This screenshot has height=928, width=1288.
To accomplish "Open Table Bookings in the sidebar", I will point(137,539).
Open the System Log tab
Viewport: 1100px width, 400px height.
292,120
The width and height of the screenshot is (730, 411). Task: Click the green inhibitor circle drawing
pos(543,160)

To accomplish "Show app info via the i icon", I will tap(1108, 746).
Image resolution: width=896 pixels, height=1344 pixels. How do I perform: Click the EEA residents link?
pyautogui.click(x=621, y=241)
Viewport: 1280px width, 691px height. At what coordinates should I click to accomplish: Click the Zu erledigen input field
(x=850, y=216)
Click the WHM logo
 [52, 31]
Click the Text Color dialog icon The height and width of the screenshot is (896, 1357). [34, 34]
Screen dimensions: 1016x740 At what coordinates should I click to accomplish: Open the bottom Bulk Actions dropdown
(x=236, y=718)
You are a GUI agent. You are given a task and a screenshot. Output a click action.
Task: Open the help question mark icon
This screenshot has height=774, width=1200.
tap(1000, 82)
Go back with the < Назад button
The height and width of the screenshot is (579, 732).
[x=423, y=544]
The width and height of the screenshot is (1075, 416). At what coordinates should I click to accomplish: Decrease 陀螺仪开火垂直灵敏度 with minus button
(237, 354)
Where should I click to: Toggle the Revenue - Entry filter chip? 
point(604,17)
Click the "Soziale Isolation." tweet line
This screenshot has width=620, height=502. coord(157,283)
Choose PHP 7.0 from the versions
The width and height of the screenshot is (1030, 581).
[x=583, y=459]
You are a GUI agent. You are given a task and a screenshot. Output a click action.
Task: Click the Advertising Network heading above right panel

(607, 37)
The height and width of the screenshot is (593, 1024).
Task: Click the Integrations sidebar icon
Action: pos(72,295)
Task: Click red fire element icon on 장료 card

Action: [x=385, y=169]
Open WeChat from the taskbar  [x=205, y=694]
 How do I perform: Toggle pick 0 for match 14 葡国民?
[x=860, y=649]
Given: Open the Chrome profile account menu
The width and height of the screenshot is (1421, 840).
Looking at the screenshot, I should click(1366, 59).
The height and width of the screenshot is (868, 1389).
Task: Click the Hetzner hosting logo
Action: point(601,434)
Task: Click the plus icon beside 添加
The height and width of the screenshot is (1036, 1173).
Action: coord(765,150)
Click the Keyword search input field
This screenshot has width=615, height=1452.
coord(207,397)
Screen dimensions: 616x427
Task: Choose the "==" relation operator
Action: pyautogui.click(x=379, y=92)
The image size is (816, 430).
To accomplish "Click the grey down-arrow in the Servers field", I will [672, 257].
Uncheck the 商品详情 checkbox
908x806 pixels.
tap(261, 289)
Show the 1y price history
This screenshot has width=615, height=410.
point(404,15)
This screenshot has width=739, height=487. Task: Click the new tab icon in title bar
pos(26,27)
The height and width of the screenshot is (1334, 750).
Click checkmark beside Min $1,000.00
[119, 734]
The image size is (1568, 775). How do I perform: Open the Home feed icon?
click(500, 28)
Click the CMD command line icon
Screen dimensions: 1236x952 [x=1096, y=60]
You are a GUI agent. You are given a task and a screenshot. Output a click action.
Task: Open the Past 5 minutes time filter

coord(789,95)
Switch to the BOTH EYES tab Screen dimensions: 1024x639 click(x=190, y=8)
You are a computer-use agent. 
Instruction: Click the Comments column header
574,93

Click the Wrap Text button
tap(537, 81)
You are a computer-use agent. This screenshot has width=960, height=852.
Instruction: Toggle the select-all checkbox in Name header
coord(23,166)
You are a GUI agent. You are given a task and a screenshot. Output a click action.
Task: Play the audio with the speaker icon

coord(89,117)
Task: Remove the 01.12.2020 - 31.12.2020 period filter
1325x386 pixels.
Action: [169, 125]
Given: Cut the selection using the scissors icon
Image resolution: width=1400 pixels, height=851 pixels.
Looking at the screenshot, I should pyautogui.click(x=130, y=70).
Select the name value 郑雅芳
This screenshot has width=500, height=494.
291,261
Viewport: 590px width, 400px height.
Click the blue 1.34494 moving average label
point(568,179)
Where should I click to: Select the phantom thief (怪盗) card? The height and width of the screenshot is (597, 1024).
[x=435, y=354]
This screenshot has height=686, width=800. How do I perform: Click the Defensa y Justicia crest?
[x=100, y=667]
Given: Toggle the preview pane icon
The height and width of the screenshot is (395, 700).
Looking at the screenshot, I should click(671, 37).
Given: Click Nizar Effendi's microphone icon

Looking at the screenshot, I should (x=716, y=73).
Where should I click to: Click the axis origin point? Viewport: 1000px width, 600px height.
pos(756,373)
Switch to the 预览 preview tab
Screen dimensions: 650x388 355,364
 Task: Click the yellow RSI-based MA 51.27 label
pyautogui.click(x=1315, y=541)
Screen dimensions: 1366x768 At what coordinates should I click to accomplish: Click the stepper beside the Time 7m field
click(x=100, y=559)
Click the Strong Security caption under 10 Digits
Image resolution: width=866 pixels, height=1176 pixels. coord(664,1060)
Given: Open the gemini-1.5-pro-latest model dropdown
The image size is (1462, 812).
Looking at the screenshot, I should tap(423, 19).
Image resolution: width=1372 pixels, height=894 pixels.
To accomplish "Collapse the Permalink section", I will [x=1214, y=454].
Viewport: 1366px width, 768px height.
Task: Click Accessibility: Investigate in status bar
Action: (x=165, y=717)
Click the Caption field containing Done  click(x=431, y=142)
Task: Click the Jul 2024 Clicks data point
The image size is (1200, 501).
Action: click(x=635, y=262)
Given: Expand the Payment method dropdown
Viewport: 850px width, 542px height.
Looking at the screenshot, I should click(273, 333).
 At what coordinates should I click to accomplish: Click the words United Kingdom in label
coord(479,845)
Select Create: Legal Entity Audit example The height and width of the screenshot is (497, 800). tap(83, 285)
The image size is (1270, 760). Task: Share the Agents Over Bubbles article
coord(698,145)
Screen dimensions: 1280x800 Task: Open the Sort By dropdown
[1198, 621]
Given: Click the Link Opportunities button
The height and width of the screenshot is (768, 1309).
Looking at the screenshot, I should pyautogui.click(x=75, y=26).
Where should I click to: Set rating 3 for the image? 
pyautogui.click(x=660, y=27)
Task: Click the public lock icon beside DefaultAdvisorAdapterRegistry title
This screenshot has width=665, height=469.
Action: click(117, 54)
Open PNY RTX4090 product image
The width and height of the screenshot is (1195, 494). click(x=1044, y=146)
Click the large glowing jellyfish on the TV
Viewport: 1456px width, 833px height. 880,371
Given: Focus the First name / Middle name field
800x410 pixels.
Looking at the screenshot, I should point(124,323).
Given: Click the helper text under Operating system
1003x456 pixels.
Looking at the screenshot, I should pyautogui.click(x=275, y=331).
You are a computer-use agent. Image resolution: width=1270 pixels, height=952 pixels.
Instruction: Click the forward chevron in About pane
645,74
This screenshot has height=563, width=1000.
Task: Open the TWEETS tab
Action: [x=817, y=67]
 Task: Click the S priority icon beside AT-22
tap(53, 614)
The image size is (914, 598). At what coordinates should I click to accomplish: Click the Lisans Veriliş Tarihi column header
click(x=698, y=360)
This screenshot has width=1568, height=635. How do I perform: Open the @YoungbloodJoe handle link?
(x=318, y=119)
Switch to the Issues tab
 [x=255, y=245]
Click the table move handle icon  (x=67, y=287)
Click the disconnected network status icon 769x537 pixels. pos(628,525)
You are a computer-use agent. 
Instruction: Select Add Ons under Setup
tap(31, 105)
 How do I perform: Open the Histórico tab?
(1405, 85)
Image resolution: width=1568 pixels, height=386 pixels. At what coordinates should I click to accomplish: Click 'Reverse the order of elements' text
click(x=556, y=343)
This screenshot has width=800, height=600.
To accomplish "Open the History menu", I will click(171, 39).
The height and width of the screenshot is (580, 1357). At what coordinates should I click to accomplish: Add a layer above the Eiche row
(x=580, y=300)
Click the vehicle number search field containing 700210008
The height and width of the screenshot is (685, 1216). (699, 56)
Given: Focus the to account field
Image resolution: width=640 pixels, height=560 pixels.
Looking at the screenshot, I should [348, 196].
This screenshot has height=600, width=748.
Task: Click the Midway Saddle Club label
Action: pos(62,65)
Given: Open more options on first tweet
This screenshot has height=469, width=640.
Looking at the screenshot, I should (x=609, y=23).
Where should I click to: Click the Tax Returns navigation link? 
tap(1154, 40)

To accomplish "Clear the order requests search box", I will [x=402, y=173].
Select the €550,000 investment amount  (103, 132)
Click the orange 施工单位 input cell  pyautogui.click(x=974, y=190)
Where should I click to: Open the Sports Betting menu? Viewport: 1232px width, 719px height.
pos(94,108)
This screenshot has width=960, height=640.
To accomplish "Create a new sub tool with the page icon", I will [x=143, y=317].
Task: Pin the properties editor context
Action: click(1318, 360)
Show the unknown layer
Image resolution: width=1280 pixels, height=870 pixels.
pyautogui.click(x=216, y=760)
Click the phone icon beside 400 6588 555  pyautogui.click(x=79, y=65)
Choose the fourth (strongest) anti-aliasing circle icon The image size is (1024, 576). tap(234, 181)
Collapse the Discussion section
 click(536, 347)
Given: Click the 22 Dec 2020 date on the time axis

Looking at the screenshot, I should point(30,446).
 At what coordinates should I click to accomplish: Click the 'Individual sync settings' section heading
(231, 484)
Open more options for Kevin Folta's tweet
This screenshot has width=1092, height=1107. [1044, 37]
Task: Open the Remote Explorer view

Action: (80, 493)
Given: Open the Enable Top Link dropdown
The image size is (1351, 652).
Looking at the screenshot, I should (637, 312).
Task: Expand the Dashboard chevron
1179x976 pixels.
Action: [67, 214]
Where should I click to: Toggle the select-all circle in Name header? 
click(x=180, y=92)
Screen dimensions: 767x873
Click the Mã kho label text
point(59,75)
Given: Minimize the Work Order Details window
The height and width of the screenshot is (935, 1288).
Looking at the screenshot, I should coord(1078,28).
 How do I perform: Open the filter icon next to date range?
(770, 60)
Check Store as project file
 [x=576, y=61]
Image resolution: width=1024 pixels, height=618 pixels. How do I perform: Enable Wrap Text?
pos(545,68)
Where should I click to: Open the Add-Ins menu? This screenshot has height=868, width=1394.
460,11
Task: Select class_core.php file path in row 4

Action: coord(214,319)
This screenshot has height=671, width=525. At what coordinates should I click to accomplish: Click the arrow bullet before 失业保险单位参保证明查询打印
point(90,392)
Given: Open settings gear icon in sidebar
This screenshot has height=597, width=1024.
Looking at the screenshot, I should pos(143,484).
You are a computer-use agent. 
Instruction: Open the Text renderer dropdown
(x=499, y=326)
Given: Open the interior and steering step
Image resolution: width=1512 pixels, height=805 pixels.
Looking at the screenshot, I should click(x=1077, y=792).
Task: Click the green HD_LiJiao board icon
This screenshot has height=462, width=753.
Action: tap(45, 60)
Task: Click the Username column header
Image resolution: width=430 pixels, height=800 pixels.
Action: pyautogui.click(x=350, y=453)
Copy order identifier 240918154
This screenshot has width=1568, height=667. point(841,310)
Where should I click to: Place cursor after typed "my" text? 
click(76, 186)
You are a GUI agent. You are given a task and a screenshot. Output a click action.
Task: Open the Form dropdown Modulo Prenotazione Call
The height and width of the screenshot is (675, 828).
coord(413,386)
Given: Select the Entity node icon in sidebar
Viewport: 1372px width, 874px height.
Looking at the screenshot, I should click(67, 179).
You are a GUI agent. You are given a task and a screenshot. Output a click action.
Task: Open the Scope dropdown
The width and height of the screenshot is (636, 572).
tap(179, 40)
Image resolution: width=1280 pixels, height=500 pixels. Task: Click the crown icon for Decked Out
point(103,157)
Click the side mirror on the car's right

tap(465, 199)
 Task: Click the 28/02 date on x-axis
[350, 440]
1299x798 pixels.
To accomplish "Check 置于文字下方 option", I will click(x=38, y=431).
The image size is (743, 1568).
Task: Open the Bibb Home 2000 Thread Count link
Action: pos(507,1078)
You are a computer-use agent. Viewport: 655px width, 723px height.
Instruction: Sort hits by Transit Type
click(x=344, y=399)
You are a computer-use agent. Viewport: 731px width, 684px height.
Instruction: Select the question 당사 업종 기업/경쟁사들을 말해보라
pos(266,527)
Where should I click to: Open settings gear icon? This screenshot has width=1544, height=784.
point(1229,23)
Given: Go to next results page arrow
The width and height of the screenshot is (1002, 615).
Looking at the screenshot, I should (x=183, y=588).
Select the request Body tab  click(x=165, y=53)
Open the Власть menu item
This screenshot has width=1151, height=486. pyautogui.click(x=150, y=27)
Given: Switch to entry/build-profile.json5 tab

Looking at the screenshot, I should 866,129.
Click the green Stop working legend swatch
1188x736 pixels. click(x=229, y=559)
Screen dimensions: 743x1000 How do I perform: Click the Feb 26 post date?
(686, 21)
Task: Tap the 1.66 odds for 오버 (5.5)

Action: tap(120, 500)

=====

- _INSTRUCTIONS FOR THE TASK_: Among the entries above, copy exactly only the lines starting with the one containing "Task: Click the Advertising" and going through the one containing "Task: Click the plus icon beside 添加", both ends included.

- _EXERCISE RESULT_:
Task: Click the Advertising Network heading above right panel

(607, 37)
The height and width of the screenshot is (593, 1024).
Task: Click the Integrations sidebar icon
Action: pos(72,295)
Task: Click red fire element icon on 장료 card

Action: [x=385, y=169]
Open WeChat from the taskbar  [x=205, y=694]
 How do I perform: Toggle pick 0 for match 14 葡国民?
[x=860, y=649]
Given: Open the Chrome profile account menu
The width and height of the screenshot is (1421, 840).
Looking at the screenshot, I should click(1366, 59).
The height and width of the screenshot is (868, 1389).
Task: Click the Hetzner hosting logo
Action: point(601,434)
Task: Click the plus icon beside 添加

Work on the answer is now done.